Re: [PATCH 0/9] vhost: Support SIGKILL by flushing and exiting

Jason Wang <jasowang@xxxxxxxxxx> · Fri, 12 Apr 2024 11:28:13 +0800

On Fri, Apr 12, 2024 at 12:19 AM Mike Christie
<michael.christie@xxxxxxxxxx> wrote:
>
> On 4/11/24 3:39 AM, Jason Wang wrote:
> > On Sat, Mar 16, 2024 at 8:47 AM Mike Christie
> > <michael.christie@xxxxxxxxxx> wrote:
> >>
> >> The following patches were made over Linus's tree and also apply over
> >> mst's vhost branch. The patches add the ability for vhost_tasks to
> >> handle SIGKILL by flushing queued works, stop new works from being
> >> queued, and prepare the task for an early exit.
> >>
> >> This removes the need for the signal/coredump hacks added in:
> >>
> >> Commit f9010dbdce91 ("fork, vhost: Use CLONE_THREAD to fix freezer/ps regression")
> >>
> >> when the vhost_task patches were initially merged and fix the issue
> >> in this thread:
> >>
> >> https://lore.kernel.org/all/000000000000a41b82060e875721@xxxxxxxxxx/
> >>
> >> Long Background:
> >>
> >> The original vhost worker code didn't support any signals. If the
> >> userspace application that owned the worker got a SIGKILL, the app/
> >> process would exit dropping all references to the device and then the
> >> file operation's release function would be called. From there we would
> >> wait on running IO then cleanup the device's memory.
> >
> > A dumb question.
> >
> > Is this a user space noticeable change? For example, with this series
> > a SIGKILL may shutdown the datapath ...
>
> It already changed in 6.4. We basically added a new interface to shutdown
> everything (userspace and vhost kernel parts). So we won't just shutdown
> the data path while userspace is still running. We will shutdown everything
> now if you send a SIGKILL to a vhost worker's thread.

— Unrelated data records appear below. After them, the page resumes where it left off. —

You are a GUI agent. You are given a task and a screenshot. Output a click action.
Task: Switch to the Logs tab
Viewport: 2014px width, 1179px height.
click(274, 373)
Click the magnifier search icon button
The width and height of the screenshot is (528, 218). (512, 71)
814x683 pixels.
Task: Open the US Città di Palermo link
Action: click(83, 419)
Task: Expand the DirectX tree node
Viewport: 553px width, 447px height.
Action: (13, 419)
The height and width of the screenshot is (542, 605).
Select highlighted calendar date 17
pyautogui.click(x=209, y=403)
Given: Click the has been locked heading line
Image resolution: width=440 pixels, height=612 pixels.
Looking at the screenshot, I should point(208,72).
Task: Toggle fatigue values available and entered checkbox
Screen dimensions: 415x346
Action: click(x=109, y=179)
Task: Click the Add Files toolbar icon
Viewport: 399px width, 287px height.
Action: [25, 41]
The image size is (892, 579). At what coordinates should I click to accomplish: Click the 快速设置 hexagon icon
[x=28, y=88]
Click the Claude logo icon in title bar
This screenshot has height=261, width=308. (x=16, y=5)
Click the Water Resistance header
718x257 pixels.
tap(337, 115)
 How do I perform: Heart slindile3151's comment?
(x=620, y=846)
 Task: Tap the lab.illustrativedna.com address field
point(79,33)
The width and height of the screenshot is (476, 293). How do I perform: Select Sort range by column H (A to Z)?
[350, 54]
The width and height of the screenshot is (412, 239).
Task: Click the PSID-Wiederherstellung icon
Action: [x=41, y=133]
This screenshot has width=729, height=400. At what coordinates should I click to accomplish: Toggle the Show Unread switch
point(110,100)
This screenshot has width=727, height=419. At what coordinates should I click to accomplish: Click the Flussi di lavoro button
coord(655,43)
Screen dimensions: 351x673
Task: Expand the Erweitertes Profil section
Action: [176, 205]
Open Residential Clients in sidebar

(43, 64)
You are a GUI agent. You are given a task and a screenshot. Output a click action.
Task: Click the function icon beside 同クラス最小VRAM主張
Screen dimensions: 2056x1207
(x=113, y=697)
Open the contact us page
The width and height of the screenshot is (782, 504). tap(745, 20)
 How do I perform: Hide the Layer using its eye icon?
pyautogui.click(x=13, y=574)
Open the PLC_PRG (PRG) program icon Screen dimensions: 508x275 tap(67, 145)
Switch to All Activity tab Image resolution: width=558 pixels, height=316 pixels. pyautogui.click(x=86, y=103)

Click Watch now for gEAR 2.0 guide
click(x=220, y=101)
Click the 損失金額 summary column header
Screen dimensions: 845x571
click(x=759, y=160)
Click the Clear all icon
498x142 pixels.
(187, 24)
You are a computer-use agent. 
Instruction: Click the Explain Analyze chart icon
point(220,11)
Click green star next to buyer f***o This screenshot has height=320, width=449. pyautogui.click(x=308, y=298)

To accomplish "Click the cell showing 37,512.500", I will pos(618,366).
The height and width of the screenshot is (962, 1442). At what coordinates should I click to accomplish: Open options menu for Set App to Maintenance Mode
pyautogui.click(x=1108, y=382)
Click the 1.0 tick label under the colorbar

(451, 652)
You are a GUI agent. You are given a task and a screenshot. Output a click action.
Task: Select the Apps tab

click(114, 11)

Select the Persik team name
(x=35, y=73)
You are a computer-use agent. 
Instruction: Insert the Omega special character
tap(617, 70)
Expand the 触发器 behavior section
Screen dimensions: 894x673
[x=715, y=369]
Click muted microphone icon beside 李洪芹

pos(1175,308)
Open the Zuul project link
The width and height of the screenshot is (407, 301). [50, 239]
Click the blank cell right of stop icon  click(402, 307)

If I understand correctly, for example Qemu can still live is SIGKILL
is just send to vhost thread.

If this is correct, guests may detect this (for example virtio-net has
a watchdog).

>
> Here are a lots of details:
>
> - Pre-6.4 kernel, when vhost workers used kthreads, if you sent any signal
> to a vhost worker, we ignore it. Nothing happens. kthreads are special and
> can ignore all signals.
>
> You could think of it as the worker is a completely different process than
> qemu/userspace so they have completely different signal handlers. The
> vhost worker signal handler ignores all signals even SIGKILL.

Yes.

>
> If you send a SIGKILL to a qemu thread, then it just exits right away. We
> don't get to do an explicit close() on the vhost device and we don't get
> to do ioctls like VHOST_NET_SET_BACKEND to clear backends. The kernel exit
> code runs and releases refcounts on the device/file, then the vhost device's
> file_operations->release function is called. vhost_dev_cleanup then stops
> the vhost worker.

Right.

>
> - In 6.4 and newer kernels, vhost workers use vhost_tasks, so the worker
> can be thought of as a thread within the userspace process. With that
> change we have the same signal handler as the userspace process.
>
> If you send a SIGKILL to a qemu thread then it works like above.
>
> If you send a SIGKILL to a vhost worker, the vhost worker still sort of
> ignores it (that is the hack that I mentioned at the beginning of this
> thread). kernel/vhost_task.c:vhost_task_fn will see the signal and
> then just continue to process works until file_operations->release
> calls

Yes, so this sticks to the behaviour before vhost_tasks.

>
> However, the change in behavior is that because the worker is just a
> thread within qemu, qemu is going to exit since they share a signal
> handler and userspace can't ignore SIGKILL.
> We then run perform the
> steps above like in the pre-6.4 kernel description as if you sent a
> SIGKILL directly to a userspace thread.
>
> - With the patches in this thread there is no major difference in behavior
> with 6.4 and newer kernels. We might exit a little faster. Instead of the
> vhost thread trying to do it's hacked up version of ignoring the signal
> and waiting for userspace to exit and call file_operations->release, the
> vhost worker thread will exit after it flushes works and stops new ones.
> So now, you can have the vhost thread exiting in parallel with the
> userspace thread.

Everything would be fine if Qemu wanted to quit but I meant there
could be a case where SIGKILL was sent to the vhost thread but not
Qemu.

Thanks

>